*Description of the task*: Output the span of lines from the one that contains "Instruction: Toggle the" through the end of the records, inclusive, exactly as written and free of pictures.

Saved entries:
========================

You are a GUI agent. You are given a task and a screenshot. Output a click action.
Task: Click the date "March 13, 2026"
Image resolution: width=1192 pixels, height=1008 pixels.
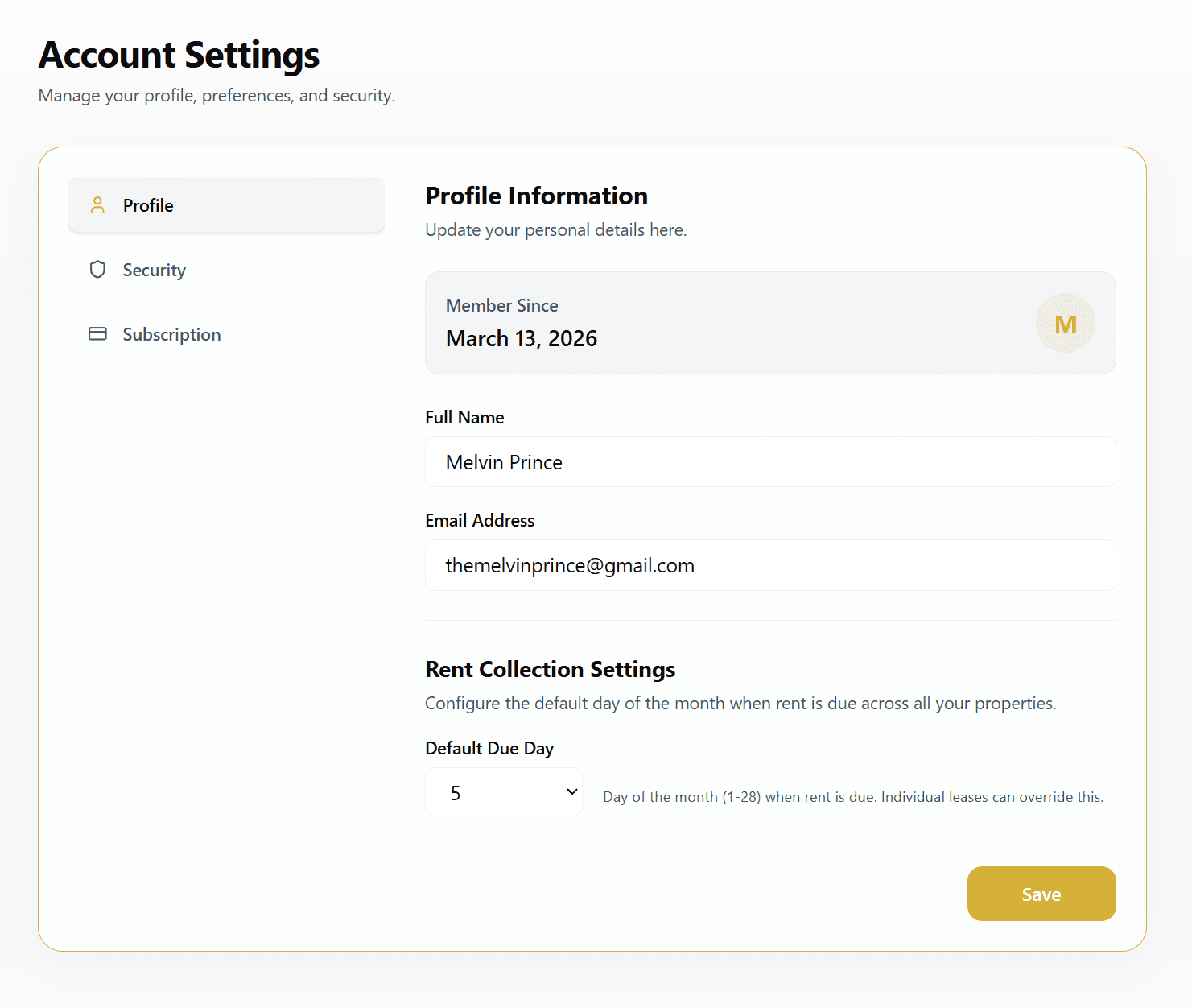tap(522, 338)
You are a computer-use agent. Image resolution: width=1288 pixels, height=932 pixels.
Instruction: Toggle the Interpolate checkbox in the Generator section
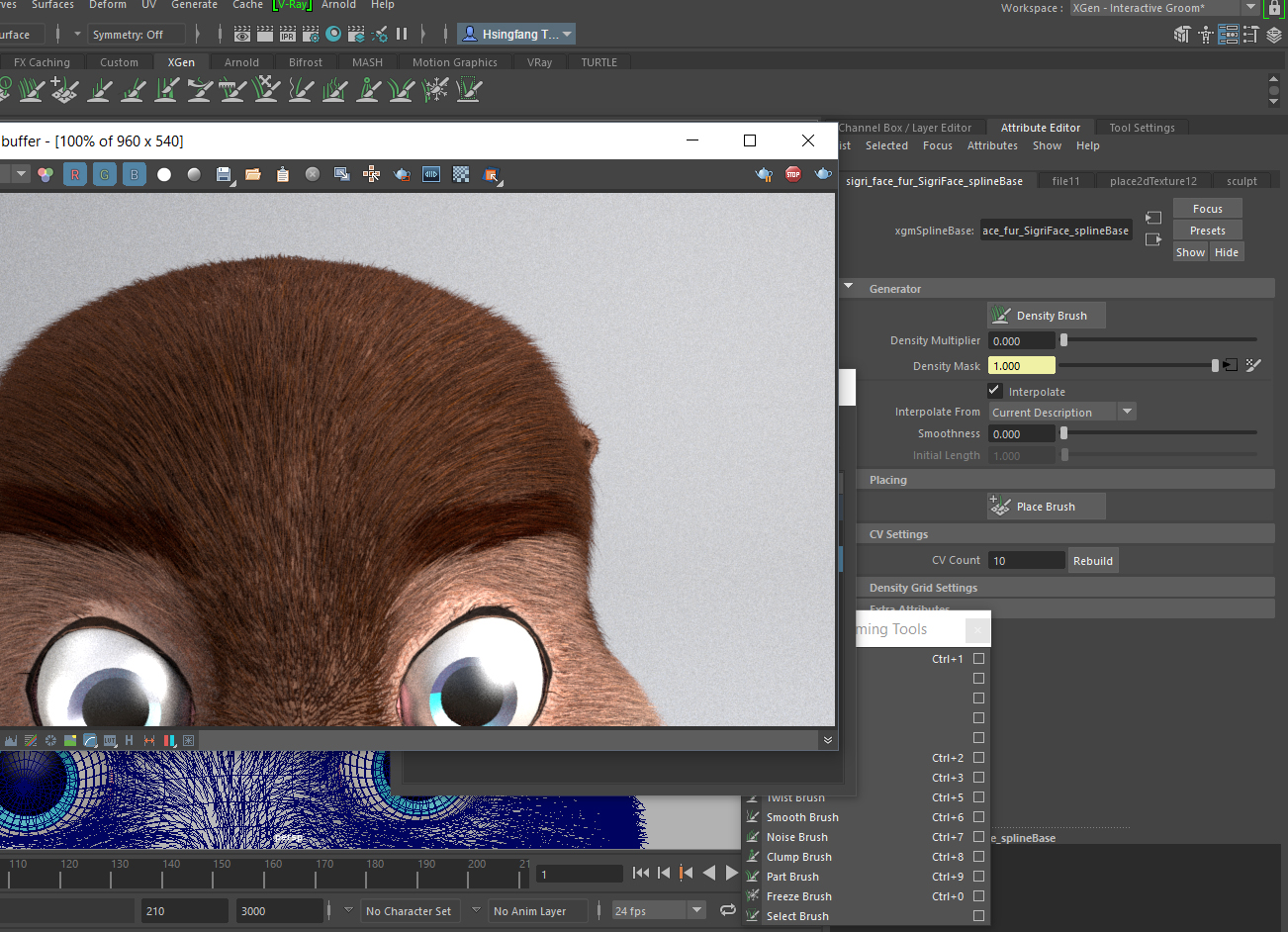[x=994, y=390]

========================

*Answer to the exercise*:
Instruction: Toggle the Interpolate checkbox in the Generator section
[x=994, y=390]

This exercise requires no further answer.